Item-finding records
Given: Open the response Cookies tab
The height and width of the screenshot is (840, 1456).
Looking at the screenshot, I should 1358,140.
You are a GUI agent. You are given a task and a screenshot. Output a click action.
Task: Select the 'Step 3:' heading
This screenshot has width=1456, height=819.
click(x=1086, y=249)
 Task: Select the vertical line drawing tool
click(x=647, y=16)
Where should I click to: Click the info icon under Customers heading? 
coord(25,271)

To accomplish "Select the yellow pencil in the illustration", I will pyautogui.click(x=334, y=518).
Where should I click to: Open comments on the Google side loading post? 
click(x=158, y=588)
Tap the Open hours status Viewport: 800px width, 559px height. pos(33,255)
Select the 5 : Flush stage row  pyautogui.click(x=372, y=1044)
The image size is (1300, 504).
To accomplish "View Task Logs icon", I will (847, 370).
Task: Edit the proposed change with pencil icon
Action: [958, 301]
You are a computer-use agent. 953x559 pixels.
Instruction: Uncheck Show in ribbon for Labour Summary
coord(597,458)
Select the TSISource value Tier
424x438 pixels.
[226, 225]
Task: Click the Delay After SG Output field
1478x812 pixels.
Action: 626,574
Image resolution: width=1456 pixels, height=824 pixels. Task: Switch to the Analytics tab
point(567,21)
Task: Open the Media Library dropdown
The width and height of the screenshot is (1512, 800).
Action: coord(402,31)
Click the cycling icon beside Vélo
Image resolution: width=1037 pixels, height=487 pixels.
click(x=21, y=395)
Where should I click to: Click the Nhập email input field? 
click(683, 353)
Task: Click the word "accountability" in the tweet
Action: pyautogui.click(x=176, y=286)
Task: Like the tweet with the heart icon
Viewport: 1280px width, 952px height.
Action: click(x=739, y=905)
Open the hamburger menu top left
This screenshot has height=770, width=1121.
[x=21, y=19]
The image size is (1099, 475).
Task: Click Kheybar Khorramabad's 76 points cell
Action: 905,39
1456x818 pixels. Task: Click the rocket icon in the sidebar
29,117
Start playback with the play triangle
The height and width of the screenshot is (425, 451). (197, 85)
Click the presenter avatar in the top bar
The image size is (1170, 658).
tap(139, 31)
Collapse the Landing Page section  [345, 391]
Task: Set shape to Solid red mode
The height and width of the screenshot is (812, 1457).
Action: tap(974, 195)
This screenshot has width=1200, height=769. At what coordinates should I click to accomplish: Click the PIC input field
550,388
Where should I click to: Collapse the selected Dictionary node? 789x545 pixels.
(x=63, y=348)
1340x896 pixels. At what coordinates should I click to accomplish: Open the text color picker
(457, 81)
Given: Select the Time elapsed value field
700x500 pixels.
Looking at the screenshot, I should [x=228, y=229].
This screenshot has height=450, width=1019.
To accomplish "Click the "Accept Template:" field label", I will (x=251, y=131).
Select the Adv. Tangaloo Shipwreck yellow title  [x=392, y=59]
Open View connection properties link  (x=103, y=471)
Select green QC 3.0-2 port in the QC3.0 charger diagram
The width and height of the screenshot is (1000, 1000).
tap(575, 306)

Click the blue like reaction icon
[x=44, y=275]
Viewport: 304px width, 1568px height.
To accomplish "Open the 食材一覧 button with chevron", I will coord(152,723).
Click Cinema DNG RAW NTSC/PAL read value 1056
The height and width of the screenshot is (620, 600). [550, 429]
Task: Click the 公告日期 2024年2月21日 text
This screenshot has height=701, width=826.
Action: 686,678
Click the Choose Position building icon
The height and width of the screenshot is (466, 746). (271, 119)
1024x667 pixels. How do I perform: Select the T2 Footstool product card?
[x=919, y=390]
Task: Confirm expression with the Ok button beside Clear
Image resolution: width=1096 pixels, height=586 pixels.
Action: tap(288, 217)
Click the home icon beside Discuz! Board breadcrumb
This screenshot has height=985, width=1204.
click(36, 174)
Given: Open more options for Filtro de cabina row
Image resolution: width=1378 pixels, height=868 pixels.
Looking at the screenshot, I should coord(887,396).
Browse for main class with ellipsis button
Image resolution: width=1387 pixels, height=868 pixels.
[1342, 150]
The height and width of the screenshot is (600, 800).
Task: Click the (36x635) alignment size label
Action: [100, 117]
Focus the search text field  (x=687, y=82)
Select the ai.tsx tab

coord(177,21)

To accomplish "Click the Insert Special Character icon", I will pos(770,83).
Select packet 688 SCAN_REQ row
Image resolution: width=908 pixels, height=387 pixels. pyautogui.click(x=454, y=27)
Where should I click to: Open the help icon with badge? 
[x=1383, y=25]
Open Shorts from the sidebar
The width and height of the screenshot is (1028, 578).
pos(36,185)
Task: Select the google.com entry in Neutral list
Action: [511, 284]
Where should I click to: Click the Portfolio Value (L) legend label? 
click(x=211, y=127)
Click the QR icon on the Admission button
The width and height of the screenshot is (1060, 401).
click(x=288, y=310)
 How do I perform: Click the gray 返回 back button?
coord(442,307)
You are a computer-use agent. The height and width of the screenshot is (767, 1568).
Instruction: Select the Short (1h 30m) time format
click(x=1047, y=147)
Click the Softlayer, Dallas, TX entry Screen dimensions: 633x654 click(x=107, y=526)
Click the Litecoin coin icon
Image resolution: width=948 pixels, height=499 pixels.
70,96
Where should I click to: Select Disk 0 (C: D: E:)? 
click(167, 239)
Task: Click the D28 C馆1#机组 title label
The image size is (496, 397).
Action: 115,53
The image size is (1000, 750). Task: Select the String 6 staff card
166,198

• **EXERCISE DETAILS**
Turn every line of the data above into a numbered list, skipping any blank lines.

• **ANSWER TO THIS TASK**
1. Given: Open the response Cookies tab
2. The height and width of the screenshot is (840, 1456).
3. Looking at the screenshot, I should 1358,140.
4. You are a GUI agent. You are given a task and a screenshot. Output a click action.
5. Task: Select the 'Step 3:' heading
6. This screenshot has width=1456, height=819.
7. click(x=1086, y=249)
8.  Task: Select the vertical line drawing tool
9. click(x=647, y=16)
10. Where should I click to: Click the info icon under Customers heading? 
11. coord(25,271)
12. To accomplish "Select the yellow pencil in the illustration", I will pyautogui.click(x=334, y=518).
13. Where should I click to: Open comments on the Google side loading post? 
14. click(x=158, y=588)
15. Tap the Open hours status Viewport: 800px width, 559px height. pos(33,255)
16. Select the 5 : Flush stage row  pyautogui.click(x=372, y=1044)
17. The image size is (1300, 504).
18. To accomplish "View Task Logs icon", I will (847, 370).
19. Task: Edit the proposed change with pencil icon
20. Action: [958, 301]
21. You are a computer-use agent. 953x559 pixels.
22. Instruction: Uncheck Show in ribbon for Labour Summary
23. coord(597,458)
24. Select the TSISource value Tier
25. 424x438 pixels.
26. [226, 225]
27. Task: Click the Delay After SG Output field
28. 1478x812 pixels.
29. Action: 626,574
30. Image resolution: width=1456 pixels, height=824 pixels. Task: Switch to the Analytics tab
31. point(567,21)
32. Task: Open the Media Library dropdown
33. The width and height of the screenshot is (1512, 800).
34. Action: coord(402,31)
35. Click the cycling icon beside Vélo
36. Image resolution: width=1037 pixels, height=487 pixels.
37. click(x=21, y=395)
38. Where should I click to: Click the Nhập email input field? 
39. click(683, 353)
40. Task: Click the word "accountability" in the tweet
41. Action: pyautogui.click(x=176, y=286)
42. Task: Like the tweet with the heart icon
43. Viewport: 1280px width, 952px height.
44. Action: click(x=739, y=905)
45. Open the hamburger menu top left
46. This screenshot has height=770, width=1121.
47. [x=21, y=19]
48. The image size is (1099, 475).
49. Task: Click Kheybar Khorramabad's 76 points cell
50. Action: 905,39
51. 1456x818 pixels. Task: Click the rocket icon in the sidebar
52. 29,117
53. Start playback with the play triangle
54. The height and width of the screenshot is (425, 451). (197, 85)
55. Click the presenter avatar in the top bar
56. The image size is (1170, 658).
57. tap(139, 31)
58. Collapse the Landing Page section  [345, 391]
59. Task: Set shape to Solid red mode
60. The height and width of the screenshot is (812, 1457).
61. Action: tap(974, 195)
62. This screenshot has width=1200, height=769. At what coordinates should I click to accomplish: Click the PIC input field
63. 550,388
64. Where should I click to: Collapse the selected Dictionary node? 789x545 pixels.
65. (x=63, y=348)
66. 1340x896 pixels. At what coordinates should I click to accomplish: Open the text color picker
67. (457, 81)
68. Given: Select the Time elapsed value field
69. 700x500 pixels.
70. Looking at the screenshot, I should [x=228, y=229].
71. This screenshot has height=450, width=1019.
72. To accomplish "Click the "Accept Template:" field label", I will (x=251, y=131).
73. Select the Adv. Tangaloo Shipwreck yellow title  [x=392, y=59]
74. Open View connection properties link  (x=103, y=471)
75. Select green QC 3.0-2 port in the QC3.0 charger diagram
76. The width and height of the screenshot is (1000, 1000).
77. tap(575, 306)
78. Click the blue like reaction icon
79. [x=44, y=275]
80. Viewport: 304px width, 1568px height.
81. To accomplish "Open the 食材一覧 button with chevron", I will coord(152,723).
82. Click Cinema DNG RAW NTSC/PAL read value 1056
83. The height and width of the screenshot is (620, 600). [550, 429]
84. Task: Click the 公告日期 2024年2月21日 text
85. This screenshot has height=701, width=826.
86. Action: 686,678
87. Click the Choose Position building icon
88. The height and width of the screenshot is (466, 746). (271, 119)
89. 1024x667 pixels. How do I perform: Select the T2 Footstool product card?
90. [x=919, y=390]
91. Task: Confirm expression with the Ok button beside Clear
92. Image resolution: width=1096 pixels, height=586 pixels.
93. Action: tap(288, 217)
94. Click the home icon beside Discuz! Board breadcrumb
95. This screenshot has height=985, width=1204.
96. click(36, 174)
97. Given: Open more options for Filtro de cabina row
98. Image resolution: width=1378 pixels, height=868 pixels.
99. Looking at the screenshot, I should coord(887,396).
100. Browse for main class with ellipsis button
101. Image resolution: width=1387 pixels, height=868 pixels.
102. [1342, 150]
103. The height and width of the screenshot is (600, 800).
104. Task: Click the (36x635) alignment size label
105. Action: [100, 117]
106. Focus the search text field  (x=687, y=82)
107. Select the ai.tsx tab
108. coord(177,21)
109. To accomplish "Click the Insert Special Character icon", I will pos(770,83).
110. Select packet 688 SCAN_REQ row
111. Image resolution: width=908 pixels, height=387 pixels. pyautogui.click(x=454, y=27)
112. Where should I click to: Open the help icon with badge? 
113. [x=1383, y=25]
114. Open Shorts from the sidebar
115. The width and height of the screenshot is (1028, 578).
116. pos(36,185)
117. Task: Select the google.com entry in Neutral list
118. Action: [511, 284]
119. Where should I click to: Click the Portfolio Value (L) legend label? 
120. click(x=211, y=127)
121. Click the QR icon on the Admission button
122. The width and height of the screenshot is (1060, 401).
123. click(x=288, y=310)
124.  How do I perform: Click the gray 返回 back button?
125. coord(442,307)
126. You are a computer-use agent. The height and width of the screenshot is (767, 1568).
127. Instruction: Select the Short (1h 30m) time format
128. click(x=1047, y=147)
129. Click the Softlayer, Dallas, TX entry Screen dimensions: 633x654 click(x=107, y=526)
130. Click the Litecoin coin icon
131. Image resolution: width=948 pixels, height=499 pixels.
132. 70,96
133. Where should I click to: Select Disk 0 (C: D: E:)? 
134. click(167, 239)
135. Task: Click the D28 C馆1#机组 title label
136. The image size is (496, 397).
137. Action: 115,53
138. The image size is (1000, 750). Task: Select the String 6 staff card
139. 166,198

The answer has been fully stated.